PSICOLOGIA E SCIENZE DELL’EDUCAZIONE
Il rapporto tra psicologia e scienze dell’educazione risente oggi della crisi che la
psicologia sta attraversando. Tale rapporto, pertanto, non può concretizzarsi in una
serie di indicazioni teoriche ( di natura psicologica ) applicata ad un ambito pratico
(l’educazione). Tale crisi è stata determinata, tra l’altro, da:
1. La crisi del modello d’insegnamento apprendimento comportamentista;
2. La conseguente ridefinizione del modello di uomo e dei suoi stili di
apprendimento;
3. La seguente ridefinizione del ruolo dello psicologo.
In questo quadro, come si ridefinisce la “psicologia dell’educazione”?
Spesso si è trattato di un “prestito” di informazioni da un ambito ad un altro. Per tale
motivo sono nate le “pedagogie spontanee” di psicologia il cui unico interesse era
l’applicazione pratica delle loro teorie e psicologie analizzate spesso superficialmente
e poco scientificamente da pedagogisti che cercavano una conferma alle loro teorie.
Al contrario, già Dewey si mostrava favorevole ad una forma di collaborazione tra le
discipline. Ma cosa cambia nella pratica? Lo scienziato non è più un teorico che offre
soluzioni precostituite, senza badare al campo d’azione, ma è un operatore
responsabilizzato della conduzione dell’attività formativa, che lavora nel gruppo
degli operatori scolastici in uno scambio reciproco di conoscenze. Cambia anche il
campo delle conoscenze, si annulla la differenza tra le diverse scuola psicologiche, si
dà dignità teorica all’impegno pratico, s’allarga l’area dell’intervento scientifico.

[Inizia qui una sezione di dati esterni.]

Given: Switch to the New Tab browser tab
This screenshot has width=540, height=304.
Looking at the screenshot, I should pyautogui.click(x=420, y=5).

Innanzitutto, non è sempre possibile scindere la psicologia dell’educazione dalla
psicologia generale. Spesso inoltre tale disciplina risente della divisione tra obiettivi
cognitivi ed obiettivi socio-affettivi. Sul piano dei processi formativi, questa scissione
può produrre una rottura tra le istituzioni e l’educazione, tra il momento della crescita
intellettuale e quello della crescita generale della personalità. Il modo di fare scuola
non era centrato fino a poco tempo fa sull’esperienza e la deduzione del docente su
una sorta di artigiano: oggi c’è, invece, la tendenza ad industrializzare il processo
d’insegnamento introducendo elementi di razionalità e di professionalità
specializzata, cioè renderebbe più produttivo tale processo, ciò vorrebbe dire stabilire
con attenzione obiettivi e metodi educativi nonché i metodi di valutazione del
conseguimento di tali obiettivi. Proprio per questo motivo si è cercato di dare una
definizione più attenta degli obiettivi fornendo un sistema di riferimenti concreti su
cui orientarsi. La definizione degli obiettivi comporta una serie di vantaggi:
a) Consente di articolare in modo coerente le tappe intermedie;
b) Consente una razionale pianificazione dell’intervento didattico;
c) Riduce margini di ambiguità del processo di insegnamento e
apprendimento;
d) Consente di determinare criteri oggettivi di verifica e valutazione;
e) Facilità il coinvolgimento dell’allievo nel processo, in quanto gli si indica
un meta tangibile;
f) Permette di andare oltre la semplice scelta dei contenuti.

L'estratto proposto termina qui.